### Directions for this task:
Reproduce the records from the line with "Where should I click to: Click the first" up to and including the line with "coord(812,21)", swapping every "Given" for "Goal" and leaving everything else untouched.
Dataset extract start
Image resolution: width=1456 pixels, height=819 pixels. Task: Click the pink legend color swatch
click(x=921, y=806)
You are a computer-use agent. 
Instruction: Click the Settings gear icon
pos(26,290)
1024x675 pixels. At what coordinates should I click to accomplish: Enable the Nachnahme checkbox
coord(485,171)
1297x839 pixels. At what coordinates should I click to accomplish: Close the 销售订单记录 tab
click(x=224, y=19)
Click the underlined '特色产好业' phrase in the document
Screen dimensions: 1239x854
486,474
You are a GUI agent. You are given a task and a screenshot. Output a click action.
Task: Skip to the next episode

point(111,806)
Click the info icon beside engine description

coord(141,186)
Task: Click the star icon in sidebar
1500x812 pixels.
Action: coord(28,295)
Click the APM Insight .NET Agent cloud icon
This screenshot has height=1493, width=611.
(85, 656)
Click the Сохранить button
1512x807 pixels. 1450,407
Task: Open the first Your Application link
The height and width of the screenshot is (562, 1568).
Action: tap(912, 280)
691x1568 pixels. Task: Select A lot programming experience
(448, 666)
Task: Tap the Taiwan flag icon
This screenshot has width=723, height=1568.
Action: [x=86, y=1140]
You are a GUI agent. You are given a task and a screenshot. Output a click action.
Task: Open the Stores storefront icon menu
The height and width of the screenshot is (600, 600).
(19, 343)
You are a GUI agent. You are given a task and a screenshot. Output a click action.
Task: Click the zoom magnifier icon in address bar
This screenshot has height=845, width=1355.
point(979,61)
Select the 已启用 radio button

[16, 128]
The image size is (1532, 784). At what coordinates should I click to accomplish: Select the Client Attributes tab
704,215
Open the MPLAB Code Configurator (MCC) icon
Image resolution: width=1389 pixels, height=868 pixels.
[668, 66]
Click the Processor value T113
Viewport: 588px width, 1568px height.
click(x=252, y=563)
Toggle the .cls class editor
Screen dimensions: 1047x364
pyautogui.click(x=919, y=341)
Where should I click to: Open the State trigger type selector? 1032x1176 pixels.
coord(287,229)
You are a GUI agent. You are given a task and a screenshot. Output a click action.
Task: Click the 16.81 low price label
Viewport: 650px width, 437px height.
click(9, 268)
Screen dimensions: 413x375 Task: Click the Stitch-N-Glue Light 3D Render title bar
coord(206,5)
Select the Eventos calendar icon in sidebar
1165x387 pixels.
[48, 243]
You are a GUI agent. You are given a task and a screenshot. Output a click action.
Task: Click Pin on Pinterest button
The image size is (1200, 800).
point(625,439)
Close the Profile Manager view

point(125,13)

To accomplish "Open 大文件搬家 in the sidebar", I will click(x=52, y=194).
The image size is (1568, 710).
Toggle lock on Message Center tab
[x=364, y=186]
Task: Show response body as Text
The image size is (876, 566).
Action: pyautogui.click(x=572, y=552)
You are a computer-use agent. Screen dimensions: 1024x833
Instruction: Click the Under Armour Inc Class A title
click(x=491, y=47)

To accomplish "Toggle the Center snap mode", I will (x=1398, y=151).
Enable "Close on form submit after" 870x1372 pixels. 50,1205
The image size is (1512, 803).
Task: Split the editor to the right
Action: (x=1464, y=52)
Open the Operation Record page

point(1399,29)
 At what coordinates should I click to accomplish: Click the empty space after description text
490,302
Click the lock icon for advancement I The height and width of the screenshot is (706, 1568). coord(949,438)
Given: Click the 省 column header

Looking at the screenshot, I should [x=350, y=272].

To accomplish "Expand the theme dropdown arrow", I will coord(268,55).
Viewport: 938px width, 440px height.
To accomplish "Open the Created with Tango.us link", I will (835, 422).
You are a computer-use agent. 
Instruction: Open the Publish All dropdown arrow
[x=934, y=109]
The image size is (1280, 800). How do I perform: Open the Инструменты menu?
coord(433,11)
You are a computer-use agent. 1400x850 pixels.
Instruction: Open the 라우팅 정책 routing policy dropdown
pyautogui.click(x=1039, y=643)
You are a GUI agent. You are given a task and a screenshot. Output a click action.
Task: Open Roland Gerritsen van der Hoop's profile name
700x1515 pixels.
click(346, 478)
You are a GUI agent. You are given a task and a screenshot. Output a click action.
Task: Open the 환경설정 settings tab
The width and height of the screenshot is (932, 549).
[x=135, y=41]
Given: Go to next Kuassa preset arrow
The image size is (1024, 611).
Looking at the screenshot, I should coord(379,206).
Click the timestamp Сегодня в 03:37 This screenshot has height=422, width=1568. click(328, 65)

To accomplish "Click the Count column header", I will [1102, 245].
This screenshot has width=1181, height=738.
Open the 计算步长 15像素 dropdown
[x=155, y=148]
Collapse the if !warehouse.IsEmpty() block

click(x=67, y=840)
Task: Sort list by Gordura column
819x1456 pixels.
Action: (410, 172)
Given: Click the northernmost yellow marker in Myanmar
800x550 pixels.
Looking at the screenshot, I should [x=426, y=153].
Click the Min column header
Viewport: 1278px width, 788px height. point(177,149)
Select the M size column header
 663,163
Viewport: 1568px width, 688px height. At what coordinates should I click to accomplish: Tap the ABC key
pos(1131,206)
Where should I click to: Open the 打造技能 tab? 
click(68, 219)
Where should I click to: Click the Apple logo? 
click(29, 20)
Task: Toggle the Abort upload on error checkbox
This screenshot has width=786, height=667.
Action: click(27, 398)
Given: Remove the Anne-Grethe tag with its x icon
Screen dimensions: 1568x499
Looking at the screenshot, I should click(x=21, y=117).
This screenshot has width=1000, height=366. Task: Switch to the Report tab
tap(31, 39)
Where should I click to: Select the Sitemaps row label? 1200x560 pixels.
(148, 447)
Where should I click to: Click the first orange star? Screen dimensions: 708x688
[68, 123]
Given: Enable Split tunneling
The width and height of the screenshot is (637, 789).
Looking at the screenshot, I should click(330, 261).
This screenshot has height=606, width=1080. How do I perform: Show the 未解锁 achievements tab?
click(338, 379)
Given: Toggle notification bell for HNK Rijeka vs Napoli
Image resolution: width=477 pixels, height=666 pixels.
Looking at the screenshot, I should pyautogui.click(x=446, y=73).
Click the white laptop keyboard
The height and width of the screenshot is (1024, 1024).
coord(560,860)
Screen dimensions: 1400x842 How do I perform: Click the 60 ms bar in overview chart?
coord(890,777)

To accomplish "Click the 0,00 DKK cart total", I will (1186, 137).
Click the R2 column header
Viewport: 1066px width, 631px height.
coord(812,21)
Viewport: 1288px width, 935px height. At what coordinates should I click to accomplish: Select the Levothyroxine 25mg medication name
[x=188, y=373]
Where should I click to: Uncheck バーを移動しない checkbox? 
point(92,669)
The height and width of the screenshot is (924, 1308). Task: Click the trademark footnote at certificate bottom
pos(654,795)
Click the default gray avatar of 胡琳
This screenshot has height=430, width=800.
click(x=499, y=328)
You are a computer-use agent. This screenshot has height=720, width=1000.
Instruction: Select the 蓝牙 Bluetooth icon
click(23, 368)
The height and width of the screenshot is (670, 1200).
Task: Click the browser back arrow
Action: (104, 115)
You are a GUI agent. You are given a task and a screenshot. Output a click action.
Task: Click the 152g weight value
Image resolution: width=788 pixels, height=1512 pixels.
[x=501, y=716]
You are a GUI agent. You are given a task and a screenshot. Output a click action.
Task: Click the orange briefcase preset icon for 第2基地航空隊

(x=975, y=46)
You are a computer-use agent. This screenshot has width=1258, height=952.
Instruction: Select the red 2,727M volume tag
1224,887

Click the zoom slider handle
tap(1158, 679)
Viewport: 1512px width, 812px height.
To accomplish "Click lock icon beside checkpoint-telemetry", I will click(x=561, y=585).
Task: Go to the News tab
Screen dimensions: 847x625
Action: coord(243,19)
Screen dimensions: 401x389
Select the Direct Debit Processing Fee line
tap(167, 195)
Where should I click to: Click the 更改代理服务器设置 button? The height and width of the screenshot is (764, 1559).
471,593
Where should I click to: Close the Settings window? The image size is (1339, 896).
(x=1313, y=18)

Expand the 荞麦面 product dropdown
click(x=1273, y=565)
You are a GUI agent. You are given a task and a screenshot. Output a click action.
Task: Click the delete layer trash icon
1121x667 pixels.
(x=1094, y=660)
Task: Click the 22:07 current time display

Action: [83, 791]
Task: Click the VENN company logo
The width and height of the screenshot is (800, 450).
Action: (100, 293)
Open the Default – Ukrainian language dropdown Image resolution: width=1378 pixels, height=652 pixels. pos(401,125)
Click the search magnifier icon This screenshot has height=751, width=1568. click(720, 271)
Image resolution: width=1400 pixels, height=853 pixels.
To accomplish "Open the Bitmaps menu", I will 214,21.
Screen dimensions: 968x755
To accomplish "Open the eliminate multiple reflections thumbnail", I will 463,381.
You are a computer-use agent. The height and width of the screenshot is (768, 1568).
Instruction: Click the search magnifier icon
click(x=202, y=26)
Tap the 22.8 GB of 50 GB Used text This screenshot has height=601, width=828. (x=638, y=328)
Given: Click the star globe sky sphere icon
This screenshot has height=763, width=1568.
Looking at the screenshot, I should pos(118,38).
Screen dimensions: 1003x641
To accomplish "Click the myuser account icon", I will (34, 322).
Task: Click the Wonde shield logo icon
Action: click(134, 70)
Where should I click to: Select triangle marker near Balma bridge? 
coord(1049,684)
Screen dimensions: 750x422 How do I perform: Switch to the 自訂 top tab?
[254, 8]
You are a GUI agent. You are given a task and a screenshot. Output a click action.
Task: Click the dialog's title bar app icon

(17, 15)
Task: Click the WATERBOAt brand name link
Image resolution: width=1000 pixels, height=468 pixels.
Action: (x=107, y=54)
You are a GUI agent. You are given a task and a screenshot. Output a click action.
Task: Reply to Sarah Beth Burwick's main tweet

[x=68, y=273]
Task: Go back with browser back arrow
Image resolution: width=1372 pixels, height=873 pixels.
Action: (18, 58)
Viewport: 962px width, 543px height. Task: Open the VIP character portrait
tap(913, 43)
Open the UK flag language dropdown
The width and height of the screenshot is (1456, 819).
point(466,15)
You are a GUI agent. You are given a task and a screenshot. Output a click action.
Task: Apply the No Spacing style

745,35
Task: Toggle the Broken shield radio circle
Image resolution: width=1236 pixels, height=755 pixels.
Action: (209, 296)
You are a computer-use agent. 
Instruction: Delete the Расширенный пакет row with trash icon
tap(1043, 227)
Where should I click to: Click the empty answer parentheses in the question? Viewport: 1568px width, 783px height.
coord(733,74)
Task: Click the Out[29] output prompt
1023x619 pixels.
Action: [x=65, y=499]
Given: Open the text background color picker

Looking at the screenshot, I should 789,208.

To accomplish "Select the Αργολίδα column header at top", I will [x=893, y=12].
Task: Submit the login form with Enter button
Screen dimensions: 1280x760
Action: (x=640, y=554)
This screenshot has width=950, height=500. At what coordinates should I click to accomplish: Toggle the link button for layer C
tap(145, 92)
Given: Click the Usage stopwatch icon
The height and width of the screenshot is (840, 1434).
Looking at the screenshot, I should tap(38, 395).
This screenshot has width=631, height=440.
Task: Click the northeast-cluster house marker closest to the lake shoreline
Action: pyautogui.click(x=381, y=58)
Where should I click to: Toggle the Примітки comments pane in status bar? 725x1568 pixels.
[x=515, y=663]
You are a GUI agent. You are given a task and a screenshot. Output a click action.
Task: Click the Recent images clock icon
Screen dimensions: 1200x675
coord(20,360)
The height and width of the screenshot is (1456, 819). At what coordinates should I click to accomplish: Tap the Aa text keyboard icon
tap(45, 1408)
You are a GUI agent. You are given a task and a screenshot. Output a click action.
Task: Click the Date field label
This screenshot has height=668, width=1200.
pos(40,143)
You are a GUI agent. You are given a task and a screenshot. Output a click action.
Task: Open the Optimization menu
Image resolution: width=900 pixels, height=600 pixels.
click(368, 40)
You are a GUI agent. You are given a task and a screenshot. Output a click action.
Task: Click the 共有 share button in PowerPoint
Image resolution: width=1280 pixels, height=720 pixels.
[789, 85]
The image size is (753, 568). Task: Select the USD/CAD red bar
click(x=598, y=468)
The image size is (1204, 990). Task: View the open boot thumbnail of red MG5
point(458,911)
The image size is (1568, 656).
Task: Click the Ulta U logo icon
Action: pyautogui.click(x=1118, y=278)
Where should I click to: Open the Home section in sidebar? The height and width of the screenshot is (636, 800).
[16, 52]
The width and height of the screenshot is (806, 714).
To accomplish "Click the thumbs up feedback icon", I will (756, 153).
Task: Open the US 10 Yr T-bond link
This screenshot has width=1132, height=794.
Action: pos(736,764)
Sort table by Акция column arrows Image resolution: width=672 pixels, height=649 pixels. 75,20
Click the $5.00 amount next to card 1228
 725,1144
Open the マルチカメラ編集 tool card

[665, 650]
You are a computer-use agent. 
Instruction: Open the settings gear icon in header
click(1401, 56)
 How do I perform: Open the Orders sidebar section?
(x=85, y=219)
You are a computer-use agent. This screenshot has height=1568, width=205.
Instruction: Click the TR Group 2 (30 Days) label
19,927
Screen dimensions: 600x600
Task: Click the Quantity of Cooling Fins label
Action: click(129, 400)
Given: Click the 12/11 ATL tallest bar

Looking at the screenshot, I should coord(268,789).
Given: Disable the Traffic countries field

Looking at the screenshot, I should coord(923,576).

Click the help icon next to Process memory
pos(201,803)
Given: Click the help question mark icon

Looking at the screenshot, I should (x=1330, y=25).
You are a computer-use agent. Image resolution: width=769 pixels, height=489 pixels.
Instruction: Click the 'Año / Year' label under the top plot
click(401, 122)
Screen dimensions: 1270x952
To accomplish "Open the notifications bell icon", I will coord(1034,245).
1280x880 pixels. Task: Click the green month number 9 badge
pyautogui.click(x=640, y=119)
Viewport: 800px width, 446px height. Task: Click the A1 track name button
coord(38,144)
Dataset extract end
### Solution:
Where should I click to: Click the first orange star? Screen dimensions: 708x688
[68, 123]
Goal: Enable Split tunneling
The width and height of the screenshot is (637, 789).
Looking at the screenshot, I should click(330, 261).
This screenshot has height=606, width=1080. How do I perform: Show the 未解锁 achievements tab?
click(338, 379)
Goal: Toggle notification bell for HNK Rijeka vs Napoli
Image resolution: width=477 pixels, height=666 pixels.
Looking at the screenshot, I should pyautogui.click(x=446, y=73).
Click the white laptop keyboard
The height and width of the screenshot is (1024, 1024).
coord(560,860)
Screen dimensions: 1400x842 How do I perform: Click the 60 ms bar in overview chart?
coord(890,777)

To accomplish "Click the 0,00 DKK cart total", I will (1186, 137).
Click the R2 column header
Viewport: 1066px width, 631px height.
coord(812,21)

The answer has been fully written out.